Integrated diagnostic diagram of uncertainty

Full size image

4 Conclusions

This study summarized uncertainty sources in regional RFA and designed a pedigree matrix particularly for regional frequency analysis. Based on the pedigree matrix, the qualitative uncertainty in regional frequency analysis was evaluated. Finally, the qualitative and quantitative uncertainties were combined in an integrated diagnostic diagram. In this study, the proposed NUSAP method proved to be effective in evaluating both the qualitative and quantitative uncertainties of the regional frequency analysis.

The diagnostic diagram is a helpful tool for decision-makers to have an overview of the quality and quantity of the data sources, methods, or models employed within the regional frequency analysis. To minimize the arbitrariness and subjectivity in measuring strength, the pedigree matrix is used to code the qualitative expert judgments. However, there are a few points which should be noted. Experts may have different judgments on which mode of each column of a pedigree matrix best represents the state of knowledge. Besides, they may have different judgments on the score set to the quality of the method or models used.

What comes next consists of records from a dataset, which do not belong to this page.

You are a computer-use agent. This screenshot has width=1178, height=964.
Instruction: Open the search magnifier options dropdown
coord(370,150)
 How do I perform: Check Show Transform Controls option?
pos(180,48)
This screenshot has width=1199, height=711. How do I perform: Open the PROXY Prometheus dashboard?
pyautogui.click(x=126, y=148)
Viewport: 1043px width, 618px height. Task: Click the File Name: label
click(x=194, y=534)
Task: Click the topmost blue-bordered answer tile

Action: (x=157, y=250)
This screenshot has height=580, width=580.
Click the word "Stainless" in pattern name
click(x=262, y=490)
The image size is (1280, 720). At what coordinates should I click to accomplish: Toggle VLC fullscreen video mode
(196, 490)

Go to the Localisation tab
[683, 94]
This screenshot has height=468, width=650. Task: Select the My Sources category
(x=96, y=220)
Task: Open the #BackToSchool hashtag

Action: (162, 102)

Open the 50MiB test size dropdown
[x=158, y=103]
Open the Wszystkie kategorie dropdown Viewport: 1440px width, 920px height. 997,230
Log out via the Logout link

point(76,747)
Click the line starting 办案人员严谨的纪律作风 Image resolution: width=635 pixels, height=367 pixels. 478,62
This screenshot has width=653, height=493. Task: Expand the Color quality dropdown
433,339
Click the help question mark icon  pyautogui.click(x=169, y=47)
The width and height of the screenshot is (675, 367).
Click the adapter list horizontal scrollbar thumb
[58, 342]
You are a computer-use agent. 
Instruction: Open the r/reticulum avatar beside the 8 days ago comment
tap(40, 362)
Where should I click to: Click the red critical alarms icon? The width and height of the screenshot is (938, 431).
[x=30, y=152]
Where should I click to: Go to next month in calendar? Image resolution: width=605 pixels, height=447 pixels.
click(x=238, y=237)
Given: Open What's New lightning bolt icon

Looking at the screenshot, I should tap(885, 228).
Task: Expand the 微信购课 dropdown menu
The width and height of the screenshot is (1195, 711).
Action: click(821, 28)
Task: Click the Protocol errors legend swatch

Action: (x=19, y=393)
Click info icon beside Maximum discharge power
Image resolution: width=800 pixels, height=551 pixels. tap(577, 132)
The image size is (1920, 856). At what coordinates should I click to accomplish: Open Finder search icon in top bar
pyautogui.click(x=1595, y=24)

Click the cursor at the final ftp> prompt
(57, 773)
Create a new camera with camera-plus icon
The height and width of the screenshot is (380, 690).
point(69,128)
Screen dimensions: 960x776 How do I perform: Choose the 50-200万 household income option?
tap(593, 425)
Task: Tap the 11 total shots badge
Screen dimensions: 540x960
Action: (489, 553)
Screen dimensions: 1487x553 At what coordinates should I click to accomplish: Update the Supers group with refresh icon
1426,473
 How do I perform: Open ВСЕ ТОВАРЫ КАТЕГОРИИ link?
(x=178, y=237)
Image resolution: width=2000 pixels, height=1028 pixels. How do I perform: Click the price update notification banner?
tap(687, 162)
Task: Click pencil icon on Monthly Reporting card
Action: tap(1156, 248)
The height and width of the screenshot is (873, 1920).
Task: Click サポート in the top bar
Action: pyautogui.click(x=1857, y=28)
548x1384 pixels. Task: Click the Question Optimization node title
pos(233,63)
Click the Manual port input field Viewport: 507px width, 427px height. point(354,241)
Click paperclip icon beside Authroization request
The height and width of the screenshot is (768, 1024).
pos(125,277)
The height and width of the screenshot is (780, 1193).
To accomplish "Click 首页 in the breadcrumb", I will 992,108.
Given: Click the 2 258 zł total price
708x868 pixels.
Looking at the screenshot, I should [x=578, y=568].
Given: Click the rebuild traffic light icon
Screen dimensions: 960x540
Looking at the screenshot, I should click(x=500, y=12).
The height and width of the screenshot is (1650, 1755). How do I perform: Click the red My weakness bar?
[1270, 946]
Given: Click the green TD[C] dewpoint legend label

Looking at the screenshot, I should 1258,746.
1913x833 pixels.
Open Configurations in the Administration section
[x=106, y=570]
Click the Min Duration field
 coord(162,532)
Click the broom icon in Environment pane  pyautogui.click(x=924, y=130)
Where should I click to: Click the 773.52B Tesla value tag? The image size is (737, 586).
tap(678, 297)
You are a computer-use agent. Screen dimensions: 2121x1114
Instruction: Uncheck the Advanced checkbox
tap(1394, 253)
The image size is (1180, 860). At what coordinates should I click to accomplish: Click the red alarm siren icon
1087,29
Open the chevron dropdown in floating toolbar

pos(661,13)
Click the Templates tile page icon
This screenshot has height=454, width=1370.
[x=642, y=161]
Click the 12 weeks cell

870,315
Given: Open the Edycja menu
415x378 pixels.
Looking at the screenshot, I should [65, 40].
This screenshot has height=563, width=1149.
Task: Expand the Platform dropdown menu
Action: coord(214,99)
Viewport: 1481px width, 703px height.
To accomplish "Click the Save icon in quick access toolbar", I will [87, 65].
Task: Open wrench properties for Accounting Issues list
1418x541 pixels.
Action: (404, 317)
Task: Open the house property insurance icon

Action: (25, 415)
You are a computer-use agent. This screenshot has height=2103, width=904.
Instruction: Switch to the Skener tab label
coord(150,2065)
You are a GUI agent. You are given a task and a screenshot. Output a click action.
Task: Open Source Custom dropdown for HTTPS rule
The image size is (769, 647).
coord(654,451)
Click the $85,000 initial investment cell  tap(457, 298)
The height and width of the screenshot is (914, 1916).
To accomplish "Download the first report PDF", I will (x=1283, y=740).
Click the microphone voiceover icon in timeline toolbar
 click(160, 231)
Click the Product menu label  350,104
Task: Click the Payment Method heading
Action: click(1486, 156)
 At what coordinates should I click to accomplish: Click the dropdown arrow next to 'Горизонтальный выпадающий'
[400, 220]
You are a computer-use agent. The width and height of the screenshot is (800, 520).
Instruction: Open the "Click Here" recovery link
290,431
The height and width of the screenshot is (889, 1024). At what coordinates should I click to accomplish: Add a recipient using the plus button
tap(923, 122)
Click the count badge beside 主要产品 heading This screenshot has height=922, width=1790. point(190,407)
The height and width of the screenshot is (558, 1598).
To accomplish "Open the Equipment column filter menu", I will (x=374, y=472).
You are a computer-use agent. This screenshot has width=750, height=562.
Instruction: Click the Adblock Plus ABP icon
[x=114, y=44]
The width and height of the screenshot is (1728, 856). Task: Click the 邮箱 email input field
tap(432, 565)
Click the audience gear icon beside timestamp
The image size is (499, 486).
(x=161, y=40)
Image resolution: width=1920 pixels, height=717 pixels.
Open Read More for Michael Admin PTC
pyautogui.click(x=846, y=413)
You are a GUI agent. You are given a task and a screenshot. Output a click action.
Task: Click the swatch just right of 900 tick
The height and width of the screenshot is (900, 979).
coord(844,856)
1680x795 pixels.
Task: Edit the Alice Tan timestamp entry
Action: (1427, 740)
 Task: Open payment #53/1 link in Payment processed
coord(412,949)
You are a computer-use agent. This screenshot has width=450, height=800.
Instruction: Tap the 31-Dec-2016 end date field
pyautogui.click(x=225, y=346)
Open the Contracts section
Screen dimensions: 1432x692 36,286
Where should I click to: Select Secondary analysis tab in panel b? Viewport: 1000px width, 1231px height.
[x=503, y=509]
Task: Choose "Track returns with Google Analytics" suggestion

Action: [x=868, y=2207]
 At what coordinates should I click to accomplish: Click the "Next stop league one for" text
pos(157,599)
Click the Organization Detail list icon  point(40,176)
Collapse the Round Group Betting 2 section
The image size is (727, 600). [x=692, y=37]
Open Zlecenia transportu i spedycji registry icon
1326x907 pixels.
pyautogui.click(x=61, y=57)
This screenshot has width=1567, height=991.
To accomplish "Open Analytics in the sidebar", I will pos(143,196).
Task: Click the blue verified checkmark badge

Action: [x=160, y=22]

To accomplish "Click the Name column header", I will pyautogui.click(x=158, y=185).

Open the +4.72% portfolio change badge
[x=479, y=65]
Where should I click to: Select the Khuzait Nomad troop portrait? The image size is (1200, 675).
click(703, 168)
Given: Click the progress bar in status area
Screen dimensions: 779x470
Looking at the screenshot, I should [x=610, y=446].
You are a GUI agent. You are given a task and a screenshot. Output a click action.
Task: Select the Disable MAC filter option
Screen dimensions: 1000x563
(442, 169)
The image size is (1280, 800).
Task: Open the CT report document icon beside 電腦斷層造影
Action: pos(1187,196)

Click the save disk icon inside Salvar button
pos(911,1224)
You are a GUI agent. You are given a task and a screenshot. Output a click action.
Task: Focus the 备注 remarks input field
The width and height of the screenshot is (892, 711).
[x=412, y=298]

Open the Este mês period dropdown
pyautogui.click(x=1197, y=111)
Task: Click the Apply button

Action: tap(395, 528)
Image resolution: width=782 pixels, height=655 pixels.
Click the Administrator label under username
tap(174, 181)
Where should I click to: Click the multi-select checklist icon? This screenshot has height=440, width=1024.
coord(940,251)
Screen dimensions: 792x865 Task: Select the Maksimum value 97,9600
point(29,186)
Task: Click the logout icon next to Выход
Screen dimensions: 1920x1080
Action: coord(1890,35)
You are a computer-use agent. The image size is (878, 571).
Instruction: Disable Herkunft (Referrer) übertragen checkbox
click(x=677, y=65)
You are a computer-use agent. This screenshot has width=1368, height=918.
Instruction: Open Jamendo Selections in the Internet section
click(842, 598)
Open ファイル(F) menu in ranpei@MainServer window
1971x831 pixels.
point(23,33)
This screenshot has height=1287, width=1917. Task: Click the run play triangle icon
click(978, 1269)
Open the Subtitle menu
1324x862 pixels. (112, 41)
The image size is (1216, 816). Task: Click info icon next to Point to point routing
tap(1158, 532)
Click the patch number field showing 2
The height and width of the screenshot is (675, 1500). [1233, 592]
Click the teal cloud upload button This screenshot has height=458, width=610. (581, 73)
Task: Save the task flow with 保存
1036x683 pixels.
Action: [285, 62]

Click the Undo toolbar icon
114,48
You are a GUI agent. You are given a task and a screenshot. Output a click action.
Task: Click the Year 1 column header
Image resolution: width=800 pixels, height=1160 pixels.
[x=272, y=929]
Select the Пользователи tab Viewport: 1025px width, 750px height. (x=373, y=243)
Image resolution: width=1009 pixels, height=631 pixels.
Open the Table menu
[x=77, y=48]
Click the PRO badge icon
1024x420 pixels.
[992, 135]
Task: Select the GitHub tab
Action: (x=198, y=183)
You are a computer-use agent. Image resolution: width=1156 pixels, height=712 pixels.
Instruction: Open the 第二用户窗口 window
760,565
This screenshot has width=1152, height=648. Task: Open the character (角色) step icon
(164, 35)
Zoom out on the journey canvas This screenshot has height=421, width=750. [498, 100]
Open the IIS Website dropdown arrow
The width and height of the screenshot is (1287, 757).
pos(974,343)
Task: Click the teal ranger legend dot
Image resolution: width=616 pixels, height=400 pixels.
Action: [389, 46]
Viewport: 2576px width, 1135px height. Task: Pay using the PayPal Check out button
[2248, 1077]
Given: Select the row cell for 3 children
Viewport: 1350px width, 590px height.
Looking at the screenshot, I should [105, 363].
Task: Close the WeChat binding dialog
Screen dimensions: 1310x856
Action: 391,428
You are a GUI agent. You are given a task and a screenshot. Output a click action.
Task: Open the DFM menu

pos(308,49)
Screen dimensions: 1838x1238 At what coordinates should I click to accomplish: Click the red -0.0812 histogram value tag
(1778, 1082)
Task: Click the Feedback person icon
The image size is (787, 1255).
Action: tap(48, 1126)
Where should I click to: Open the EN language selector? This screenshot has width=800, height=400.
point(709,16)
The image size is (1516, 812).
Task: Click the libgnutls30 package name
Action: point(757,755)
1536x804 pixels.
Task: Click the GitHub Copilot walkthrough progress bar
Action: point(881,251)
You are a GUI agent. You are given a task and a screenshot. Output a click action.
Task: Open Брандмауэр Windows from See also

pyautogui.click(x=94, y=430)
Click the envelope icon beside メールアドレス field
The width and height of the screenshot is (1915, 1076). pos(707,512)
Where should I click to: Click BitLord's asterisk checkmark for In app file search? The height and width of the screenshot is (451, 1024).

Therefore, formal questionnaires on how to describe and define each column of a pedigree matrix and how to score the statistical, empirical, and methodological quality are proposed in the further study within worldwide experts in the field of uncertainty analysis, hydrology, and water resources.

Meanwhile, only limited data, methods, and models were used in this case study for illustration of the NUSAP method, which resulted in an underestimation of uncertainty in regional frequency analysis. It is highly recommended to make a systematic analysis of both qualitative and quantitative uncertainties in regional frequency analysis.